Sık sık CHP ile ilgili bir propaganda var. 20 yıldan beri yapılıyor. AKP Genel Başkanı Erdoğan ve sözcüleri, sakız gibi ‘SSK’yı Kılıçdaroğlu batırdı’ diye bir algı operasyonu yapmaya çalışıyorlar. Birazdan rakamlarla da göstereceğim bunun nasıl bir manipülasyon olduğunu ve maalesef 20 yıldan beri kendi beceriksizliklerini kapatmaya yönelik hamleler olduğunu söylemek isterim.
Kılıçdaroğlu’nun toplam görev yaptığı sürede 4 milyon 572 bin açık var SSK’da. 2003-2022 yılları arasında SGK’nın toplam açığı ise 482,5 milyar lira. Yani AKP’nin SGK açığı, Kılıçdaroğlu’nun 106 katı. Bunun nasıl bir yalan olduğu, nasıl bir manipülasyon olduğunu burada hem sizlerle hem de kamuoyuyla paylaşmak istiyorum.
“Seçimi kaybedeceğiniz anlaşılıyor”
EYT, sayın Bakan, siz bakan olmadan önce de sayın AKP Genel Başkanı’nın da bu konuyla ilgili çok çetin söylemleri var. ‘Seçimi kaybetsem de bunu çözmeyeceğim. Bunu çözmek mümkün değil. Ülke bunu kaldıramaz’ dedi. Bu dönüşün de sebebi hem EYT derneklerinin büyük mücadelesi hem de Genel Başkanımız Kemal Kılıçdaroğlu’nun bu konudaki duyarlılığının da etkili olduğunu düşünüyoruz. Buradan da seçimi kaybedeceğiniz anlaşılıyor.
“Önemli olan emekli maaşını yükseltmek değil, alım gücünü yükseltmek”
Bu EYT meselesi önemli bir mesele, mutlaka çözülmesi gerekiyor ama bu EYT meselesinde daha bir önemli mesele var. Emekli aylıklarıyla ilgili sorunu çözmek gerekiyor. Temel mesele ne verdiğiniz değil, emeklinin ya da asgari ücretlinin ne alabildiğidir. Alım gücüne göre emekli aylıklarına göre yüzde 40 zam geliyor. Ancak 2500’ün alım gücü 3500’den daha yüksek. Yani önemli olan emekli maaşını yükseltmek değil, alım gücünü yükseltmek.
“Emekli maaşı ikramiyesi, evin tuvaletini bile alamıyor”

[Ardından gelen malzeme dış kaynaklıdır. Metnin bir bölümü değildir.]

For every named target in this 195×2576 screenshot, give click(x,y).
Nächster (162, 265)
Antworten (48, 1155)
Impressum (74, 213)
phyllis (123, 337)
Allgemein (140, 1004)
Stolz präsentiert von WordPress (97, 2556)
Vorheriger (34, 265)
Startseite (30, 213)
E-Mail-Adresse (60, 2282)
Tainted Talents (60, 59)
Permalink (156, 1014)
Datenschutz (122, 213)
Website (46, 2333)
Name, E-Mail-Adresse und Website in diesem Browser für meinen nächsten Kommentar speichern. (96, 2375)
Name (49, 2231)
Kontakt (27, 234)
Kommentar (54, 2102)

Memur maaşları, 20 yıl içerisinde çok fazla kayba uğruyor. Emekli maaşı ikramiyesi, 1982’de bir buçuk ev alabilirken bir memur emeklisi, 2022’de 0.15 bir ev alabiliyor. Ne yani? Evin tuvaletini bile alamıyor. İşçi emeklilerinin durumu daha vahim. Eskiden işçi emekli olunca evini, arabasını alırdı. Burada işçi emeklisi var mı bilmiyorum. Çoğu patron çocuğuna benziyor buradan bakınca AKP’lilere. Emekliler açısından da kötü bir tabloyla karşı karşıyayız.

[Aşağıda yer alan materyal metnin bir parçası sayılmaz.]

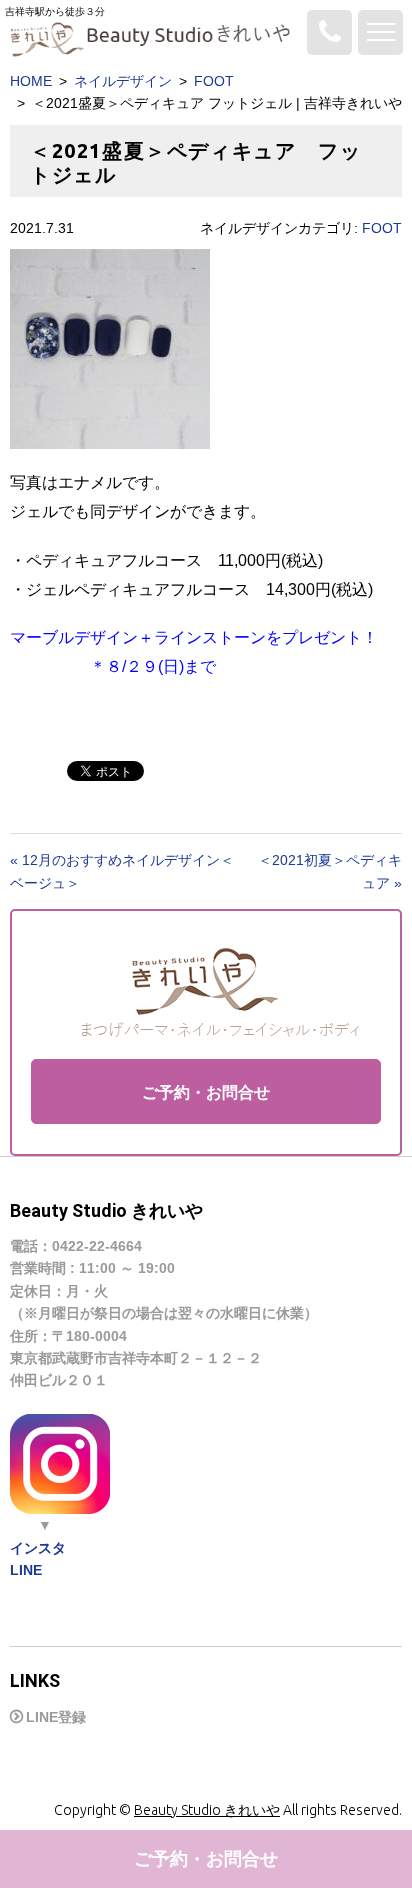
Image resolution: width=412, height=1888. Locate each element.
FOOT (214, 81)
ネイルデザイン (123, 81)
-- (329, 32)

“Sendikalaşma, her derdin devası diye düşünüyoruz”
Siz geçmişte sendikacılığı da iyi bilen birisiniz. Sizin de söylediğiniz rakamlara göre maalesef Türkiye’deki sendikalaşma rakamları son derece kötü durumda. Sayın Bakan, bu sendikalaşma, her derdin devası diye düşünüyoruz. Bugün aktif, pasif sigortalı oranı 1.94, artıracaksak bunu da kayıt dışını yok ederek artırmak lazım. Ayrıca, kurumsal bir firma, sendikalı işçi çalıştırıyor. Karşısındaki rakip olduğu sendikalı işçi çalıştırmıyor. Dolayısıyla bir haksız rekabet oluyor. Bunu da düzeltmek lazım. Belki de işverene bir eğitim vermek lazım. Sendikalaşmanın düşman olmadığını aslında onun da faydasına olan bir şeyi burada anlatmak lazım.
“Önemli olan, asgari ücretin alım gücünü artırmaktır"
Bir başka konu asgari ücret… Önemli olan asgari ücretin alım gücünü artırmaktır. Yoksa asgari ücreti 10 bin yaptınız, enflasyon yüzde 85 olduğu sürece bunu bir anlamı olmadığını söylemek isterim.